## Problem to work on:
In the records below, copy the line that contains "Given: Click the Delete X toolbar icon" and each line after it, word for word, through the last.

[Collected data]
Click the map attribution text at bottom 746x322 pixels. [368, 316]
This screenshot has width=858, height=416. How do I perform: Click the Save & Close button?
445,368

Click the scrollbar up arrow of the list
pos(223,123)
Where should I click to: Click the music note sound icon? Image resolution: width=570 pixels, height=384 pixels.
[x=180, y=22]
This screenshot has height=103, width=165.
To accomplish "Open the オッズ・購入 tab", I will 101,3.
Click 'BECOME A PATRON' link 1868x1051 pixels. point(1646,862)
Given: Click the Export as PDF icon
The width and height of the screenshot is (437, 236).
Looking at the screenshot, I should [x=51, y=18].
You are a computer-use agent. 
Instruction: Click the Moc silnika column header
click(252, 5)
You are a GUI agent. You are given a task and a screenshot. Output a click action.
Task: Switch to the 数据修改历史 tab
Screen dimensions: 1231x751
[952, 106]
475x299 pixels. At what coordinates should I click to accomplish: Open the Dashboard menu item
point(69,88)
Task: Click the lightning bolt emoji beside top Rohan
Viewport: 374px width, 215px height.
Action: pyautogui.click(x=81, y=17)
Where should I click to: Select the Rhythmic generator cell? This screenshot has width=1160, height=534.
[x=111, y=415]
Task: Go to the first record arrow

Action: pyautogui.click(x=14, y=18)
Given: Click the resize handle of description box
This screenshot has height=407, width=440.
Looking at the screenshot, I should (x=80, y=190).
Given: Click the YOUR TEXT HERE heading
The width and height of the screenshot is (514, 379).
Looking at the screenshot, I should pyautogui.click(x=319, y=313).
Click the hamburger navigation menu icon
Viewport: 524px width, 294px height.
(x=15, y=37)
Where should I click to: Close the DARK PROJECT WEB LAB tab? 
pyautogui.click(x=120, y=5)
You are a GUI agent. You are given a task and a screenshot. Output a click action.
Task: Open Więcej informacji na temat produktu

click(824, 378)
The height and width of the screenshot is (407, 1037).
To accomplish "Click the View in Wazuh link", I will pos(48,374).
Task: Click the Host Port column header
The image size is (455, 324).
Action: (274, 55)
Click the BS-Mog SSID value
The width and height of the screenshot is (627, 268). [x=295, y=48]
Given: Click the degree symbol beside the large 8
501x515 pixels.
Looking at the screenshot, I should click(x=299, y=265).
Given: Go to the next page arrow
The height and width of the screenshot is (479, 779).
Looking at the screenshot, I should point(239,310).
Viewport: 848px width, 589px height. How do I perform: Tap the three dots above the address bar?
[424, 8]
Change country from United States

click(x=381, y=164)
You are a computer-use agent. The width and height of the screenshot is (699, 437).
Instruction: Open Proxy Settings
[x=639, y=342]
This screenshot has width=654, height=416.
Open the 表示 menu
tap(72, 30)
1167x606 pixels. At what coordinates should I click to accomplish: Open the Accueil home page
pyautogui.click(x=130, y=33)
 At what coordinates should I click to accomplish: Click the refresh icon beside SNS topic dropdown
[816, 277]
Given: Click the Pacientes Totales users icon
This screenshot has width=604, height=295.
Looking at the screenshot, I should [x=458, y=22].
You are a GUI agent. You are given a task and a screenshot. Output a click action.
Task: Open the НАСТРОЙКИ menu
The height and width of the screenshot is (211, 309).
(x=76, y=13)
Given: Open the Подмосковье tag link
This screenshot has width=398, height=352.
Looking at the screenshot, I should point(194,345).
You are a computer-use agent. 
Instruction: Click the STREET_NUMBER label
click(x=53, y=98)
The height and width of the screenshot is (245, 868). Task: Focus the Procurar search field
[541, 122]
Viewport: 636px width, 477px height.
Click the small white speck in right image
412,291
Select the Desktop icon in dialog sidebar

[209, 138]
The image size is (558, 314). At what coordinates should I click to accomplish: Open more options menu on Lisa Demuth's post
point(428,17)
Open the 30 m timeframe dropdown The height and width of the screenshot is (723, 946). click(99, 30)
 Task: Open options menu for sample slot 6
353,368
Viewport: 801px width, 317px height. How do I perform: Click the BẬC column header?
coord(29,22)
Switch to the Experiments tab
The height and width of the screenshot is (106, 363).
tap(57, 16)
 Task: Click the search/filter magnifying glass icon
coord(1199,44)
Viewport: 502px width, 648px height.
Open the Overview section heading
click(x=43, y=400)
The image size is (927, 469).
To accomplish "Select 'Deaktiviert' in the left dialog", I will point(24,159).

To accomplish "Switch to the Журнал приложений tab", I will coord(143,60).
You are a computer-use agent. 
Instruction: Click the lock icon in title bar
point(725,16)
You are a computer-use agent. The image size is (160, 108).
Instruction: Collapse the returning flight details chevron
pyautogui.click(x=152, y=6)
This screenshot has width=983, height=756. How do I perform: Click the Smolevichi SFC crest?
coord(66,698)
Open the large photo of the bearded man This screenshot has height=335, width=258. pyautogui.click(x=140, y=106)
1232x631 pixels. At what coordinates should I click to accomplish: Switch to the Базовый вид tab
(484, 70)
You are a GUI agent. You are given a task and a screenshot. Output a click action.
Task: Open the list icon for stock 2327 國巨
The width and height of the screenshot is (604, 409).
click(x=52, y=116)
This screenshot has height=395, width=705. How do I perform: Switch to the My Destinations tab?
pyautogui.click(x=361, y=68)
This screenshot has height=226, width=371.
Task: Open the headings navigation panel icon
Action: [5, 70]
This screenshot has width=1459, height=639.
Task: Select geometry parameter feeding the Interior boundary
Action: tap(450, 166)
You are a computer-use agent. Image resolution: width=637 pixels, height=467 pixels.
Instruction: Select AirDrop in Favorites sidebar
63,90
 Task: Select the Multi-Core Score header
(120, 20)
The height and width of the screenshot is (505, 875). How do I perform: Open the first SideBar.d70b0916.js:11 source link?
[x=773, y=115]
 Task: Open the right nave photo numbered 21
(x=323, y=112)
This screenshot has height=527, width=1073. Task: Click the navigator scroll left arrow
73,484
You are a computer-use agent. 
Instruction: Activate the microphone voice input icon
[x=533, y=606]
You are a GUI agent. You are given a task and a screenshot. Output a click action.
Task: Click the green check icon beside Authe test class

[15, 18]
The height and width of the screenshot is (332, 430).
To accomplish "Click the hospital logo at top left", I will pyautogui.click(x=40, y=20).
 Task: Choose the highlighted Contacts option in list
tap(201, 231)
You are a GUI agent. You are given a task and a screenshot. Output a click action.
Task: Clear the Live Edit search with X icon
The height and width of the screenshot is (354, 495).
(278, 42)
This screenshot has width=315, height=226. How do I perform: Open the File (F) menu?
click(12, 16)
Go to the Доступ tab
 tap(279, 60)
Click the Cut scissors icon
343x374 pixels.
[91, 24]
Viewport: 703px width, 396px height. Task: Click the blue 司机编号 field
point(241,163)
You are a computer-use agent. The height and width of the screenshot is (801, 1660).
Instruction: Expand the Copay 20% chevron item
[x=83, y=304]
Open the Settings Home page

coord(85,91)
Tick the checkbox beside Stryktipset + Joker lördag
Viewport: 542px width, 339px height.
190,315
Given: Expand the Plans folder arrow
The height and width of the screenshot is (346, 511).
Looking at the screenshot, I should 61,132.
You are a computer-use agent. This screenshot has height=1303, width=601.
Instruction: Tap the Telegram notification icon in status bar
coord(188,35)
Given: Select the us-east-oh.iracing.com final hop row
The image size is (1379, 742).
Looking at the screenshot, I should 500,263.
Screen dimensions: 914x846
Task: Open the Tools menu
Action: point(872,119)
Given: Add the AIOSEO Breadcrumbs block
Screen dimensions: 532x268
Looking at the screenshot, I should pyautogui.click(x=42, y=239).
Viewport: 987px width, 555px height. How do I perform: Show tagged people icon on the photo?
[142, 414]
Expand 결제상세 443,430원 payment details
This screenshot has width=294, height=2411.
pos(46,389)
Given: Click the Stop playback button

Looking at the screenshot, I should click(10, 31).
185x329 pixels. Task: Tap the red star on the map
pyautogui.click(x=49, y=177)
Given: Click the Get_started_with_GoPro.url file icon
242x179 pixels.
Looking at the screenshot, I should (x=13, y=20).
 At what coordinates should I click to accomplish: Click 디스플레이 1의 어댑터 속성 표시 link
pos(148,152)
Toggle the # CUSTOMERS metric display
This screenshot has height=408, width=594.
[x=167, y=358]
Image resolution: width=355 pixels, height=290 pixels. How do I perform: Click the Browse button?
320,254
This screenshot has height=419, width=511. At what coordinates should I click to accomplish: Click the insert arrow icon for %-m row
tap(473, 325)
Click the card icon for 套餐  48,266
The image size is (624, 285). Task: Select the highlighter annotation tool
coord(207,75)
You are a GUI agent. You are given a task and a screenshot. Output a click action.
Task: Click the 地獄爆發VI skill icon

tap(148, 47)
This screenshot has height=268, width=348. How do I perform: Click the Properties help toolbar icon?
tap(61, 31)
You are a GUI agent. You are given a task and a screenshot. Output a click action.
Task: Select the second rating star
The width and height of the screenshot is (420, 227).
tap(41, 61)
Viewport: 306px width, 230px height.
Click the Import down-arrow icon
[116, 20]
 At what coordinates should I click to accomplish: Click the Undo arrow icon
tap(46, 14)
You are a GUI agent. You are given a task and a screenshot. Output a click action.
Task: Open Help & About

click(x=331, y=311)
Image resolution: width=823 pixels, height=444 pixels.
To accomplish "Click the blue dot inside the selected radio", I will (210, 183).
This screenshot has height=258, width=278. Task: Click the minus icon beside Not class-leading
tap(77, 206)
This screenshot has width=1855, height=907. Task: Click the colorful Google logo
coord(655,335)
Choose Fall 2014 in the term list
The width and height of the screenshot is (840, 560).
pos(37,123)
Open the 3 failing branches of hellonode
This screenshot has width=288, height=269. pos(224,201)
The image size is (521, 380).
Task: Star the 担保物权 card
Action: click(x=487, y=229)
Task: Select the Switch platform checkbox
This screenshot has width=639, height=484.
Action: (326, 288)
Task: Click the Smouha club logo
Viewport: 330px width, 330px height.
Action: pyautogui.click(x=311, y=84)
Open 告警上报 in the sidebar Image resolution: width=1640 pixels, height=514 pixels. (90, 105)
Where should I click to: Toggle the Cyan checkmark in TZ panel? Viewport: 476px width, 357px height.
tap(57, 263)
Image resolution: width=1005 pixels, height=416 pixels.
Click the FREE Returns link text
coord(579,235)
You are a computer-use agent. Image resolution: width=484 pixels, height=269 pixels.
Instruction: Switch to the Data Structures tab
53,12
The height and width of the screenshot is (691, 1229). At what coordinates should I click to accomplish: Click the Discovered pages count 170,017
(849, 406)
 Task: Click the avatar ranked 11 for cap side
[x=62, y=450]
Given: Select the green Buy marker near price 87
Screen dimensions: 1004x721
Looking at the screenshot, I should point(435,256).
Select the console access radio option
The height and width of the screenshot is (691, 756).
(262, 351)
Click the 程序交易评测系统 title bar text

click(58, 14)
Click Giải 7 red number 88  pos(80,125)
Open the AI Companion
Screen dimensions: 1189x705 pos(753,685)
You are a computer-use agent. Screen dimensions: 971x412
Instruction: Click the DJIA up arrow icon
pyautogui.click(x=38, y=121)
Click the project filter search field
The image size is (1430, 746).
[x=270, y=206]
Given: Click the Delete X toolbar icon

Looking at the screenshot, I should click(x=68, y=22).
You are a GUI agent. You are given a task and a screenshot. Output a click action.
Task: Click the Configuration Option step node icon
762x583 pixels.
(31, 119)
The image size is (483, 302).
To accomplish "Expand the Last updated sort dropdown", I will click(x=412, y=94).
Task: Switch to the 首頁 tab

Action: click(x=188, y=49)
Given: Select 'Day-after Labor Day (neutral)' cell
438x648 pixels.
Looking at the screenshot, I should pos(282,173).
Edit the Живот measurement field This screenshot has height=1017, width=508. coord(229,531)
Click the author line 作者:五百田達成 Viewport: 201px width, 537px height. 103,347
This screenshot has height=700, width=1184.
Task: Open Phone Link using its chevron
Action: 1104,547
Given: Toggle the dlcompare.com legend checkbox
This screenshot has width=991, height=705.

## Answer to the problem:
Given: Click the Delete X toolbar icon

Looking at the screenshot, I should click(x=68, y=22).
You are a GUI agent. You are given a task and a screenshot. Output a click action.
Task: Click the Configuration Option step node icon
762x583 pixels.
(31, 119)
The image size is (483, 302).
To accomplish "Expand the Last updated sort dropdown", I will click(x=412, y=94).
Task: Switch to the 首頁 tab

Action: click(x=188, y=49)
Given: Select 'Day-after Labor Day (neutral)' cell
438x648 pixels.
Looking at the screenshot, I should pos(282,173).
Edit the Живот measurement field This screenshot has height=1017, width=508. coord(229,531)
Click the author line 作者:五百田達成 Viewport: 201px width, 537px height. 103,347
This screenshot has height=700, width=1184.
Task: Open Phone Link using its chevron
Action: 1104,547
Given: Toggle the dlcompare.com legend checkbox
This screenshot has width=991, height=705.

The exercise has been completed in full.